WHAT TO WORK ON:
Leave the pictures out. Retype exactly the lines below from the one containing "Open the Grok explain-post icon" through the one containing "Where should I", and no others.

RECORDED INFORMATION:
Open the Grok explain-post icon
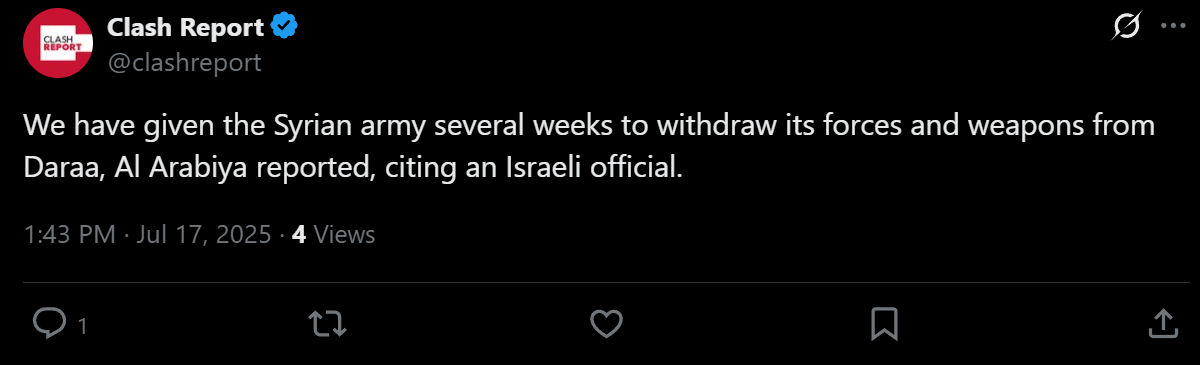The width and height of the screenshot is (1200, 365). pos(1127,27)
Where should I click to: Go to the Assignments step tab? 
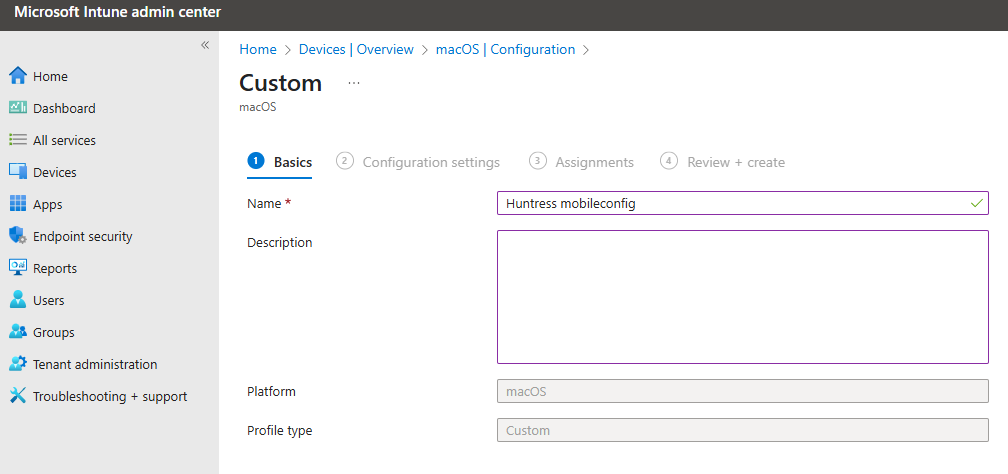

---

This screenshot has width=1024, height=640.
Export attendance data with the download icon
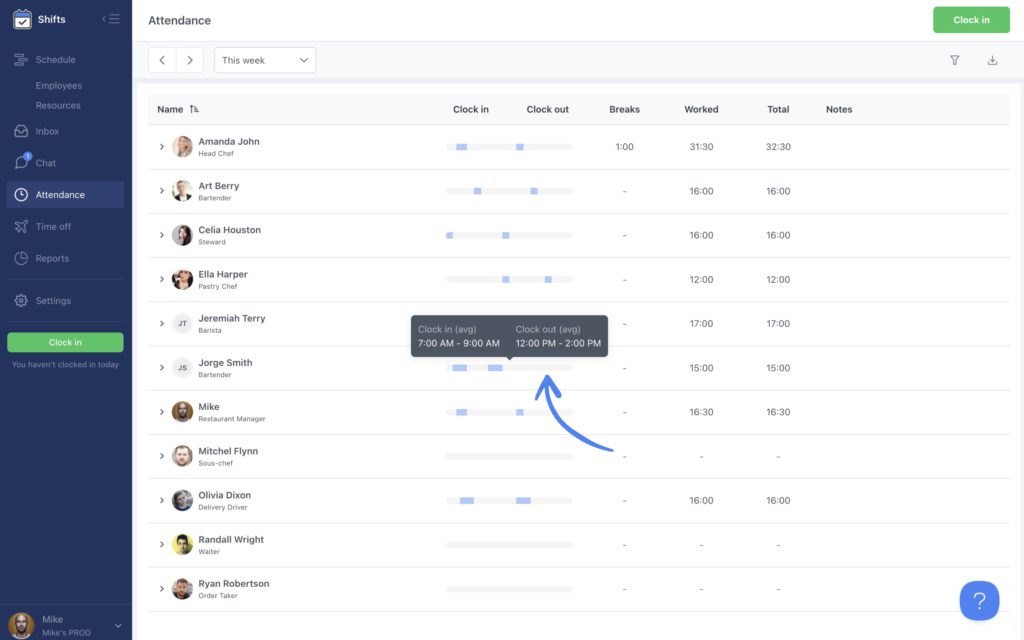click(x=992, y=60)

ANSWER TO THE PROBLEM:
Open the Grok explain-post icon
The width and height of the screenshot is (1200, 365). pos(1127,27)
Where should I click to: Go to the Assignments step tab? 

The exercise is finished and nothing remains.